What is needed>
Can you output each of the following records line for line, with nothing changed?

Dataset rows>
==================================================
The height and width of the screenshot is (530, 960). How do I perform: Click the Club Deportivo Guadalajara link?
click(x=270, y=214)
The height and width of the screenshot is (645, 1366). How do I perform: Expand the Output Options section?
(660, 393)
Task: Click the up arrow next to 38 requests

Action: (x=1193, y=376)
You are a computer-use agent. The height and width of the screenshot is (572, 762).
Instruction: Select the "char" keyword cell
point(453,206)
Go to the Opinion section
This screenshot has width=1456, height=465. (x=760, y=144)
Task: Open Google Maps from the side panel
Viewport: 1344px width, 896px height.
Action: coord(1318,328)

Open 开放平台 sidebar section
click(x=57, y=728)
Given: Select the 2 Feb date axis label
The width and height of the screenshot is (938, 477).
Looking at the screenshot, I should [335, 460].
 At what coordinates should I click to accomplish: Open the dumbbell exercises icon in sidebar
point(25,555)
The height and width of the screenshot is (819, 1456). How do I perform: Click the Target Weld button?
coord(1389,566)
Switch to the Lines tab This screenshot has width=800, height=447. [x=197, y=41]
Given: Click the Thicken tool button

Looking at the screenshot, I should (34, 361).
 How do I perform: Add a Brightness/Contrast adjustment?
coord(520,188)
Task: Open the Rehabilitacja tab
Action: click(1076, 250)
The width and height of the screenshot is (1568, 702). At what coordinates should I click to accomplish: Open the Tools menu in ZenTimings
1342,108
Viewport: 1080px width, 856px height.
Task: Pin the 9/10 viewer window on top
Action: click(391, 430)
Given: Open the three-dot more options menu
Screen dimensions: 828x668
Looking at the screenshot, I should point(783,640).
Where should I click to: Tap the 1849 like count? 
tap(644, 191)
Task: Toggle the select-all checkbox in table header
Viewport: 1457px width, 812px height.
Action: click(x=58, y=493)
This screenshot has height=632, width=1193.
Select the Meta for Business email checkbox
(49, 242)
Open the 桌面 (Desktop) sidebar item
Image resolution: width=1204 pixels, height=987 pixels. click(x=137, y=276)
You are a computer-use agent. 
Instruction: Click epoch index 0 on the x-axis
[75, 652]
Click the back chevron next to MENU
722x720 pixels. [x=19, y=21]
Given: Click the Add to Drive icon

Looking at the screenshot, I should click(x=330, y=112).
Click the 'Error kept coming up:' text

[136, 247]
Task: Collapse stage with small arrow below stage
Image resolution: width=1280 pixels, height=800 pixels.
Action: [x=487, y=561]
==================================================
Answer to the problem>
The height and width of the screenshot is (530, 960). How do I perform: Click the Club Deportivo Guadalajara link?
click(x=270, y=214)
The height and width of the screenshot is (645, 1366). How do I perform: Expand the Output Options section?
(660, 393)
Task: Click the up arrow next to 38 requests

Action: (x=1193, y=376)
You are a computer-use agent. The height and width of the screenshot is (572, 762).
Instruction: Select the "char" keyword cell
point(453,206)
Go to the Opinion section
This screenshot has width=1456, height=465. (x=760, y=144)
Task: Open Google Maps from the side panel
Viewport: 1344px width, 896px height.
Action: coord(1318,328)

Open 开放平台 sidebar section
click(x=57, y=728)
Given: Select the 2 Feb date axis label
The width and height of the screenshot is (938, 477).
Looking at the screenshot, I should [335, 460].
 At what coordinates should I click to accomplish: Open the dumbbell exercises icon in sidebar
point(25,555)
The height and width of the screenshot is (819, 1456). How do I perform: Click the Target Weld button?
coord(1389,566)
Switch to the Lines tab This screenshot has width=800, height=447. [x=197, y=41]
Given: Click the Thicken tool button

Looking at the screenshot, I should (34, 361).
 How do I perform: Add a Brightness/Contrast adjustment?
coord(520,188)
Task: Open the Rehabilitacja tab
Action: click(1076, 250)
The width and height of the screenshot is (1568, 702). At what coordinates should I click to accomplish: Open the Tools menu in ZenTimings
1342,108
Viewport: 1080px width, 856px height.
Task: Pin the 9/10 viewer window on top
Action: click(391, 430)
Given: Open the three-dot more options menu
Screen dimensions: 828x668
Looking at the screenshot, I should point(783,640).
Where should I click to: Tap the 1849 like count? 
tap(644, 191)
Task: Toggle the select-all checkbox in table header
Viewport: 1457px width, 812px height.
Action: click(x=58, y=493)
This screenshot has height=632, width=1193.
Select the Meta for Business email checkbox
(49, 242)
Open the 桌面 (Desktop) sidebar item
Image resolution: width=1204 pixels, height=987 pixels. click(x=137, y=276)
You are a computer-use agent. 
Instruction: Click epoch index 0 on the x-axis
[75, 652]
Click the back chevron next to MENU
722x720 pixels. [x=19, y=21]
Given: Click the Add to Drive icon

Looking at the screenshot, I should click(x=330, y=112).
Click the 'Error kept coming up:' text

[136, 247]
Task: Collapse stage with small arrow below stage
Image resolution: width=1280 pixels, height=800 pixels.
Action: [x=487, y=561]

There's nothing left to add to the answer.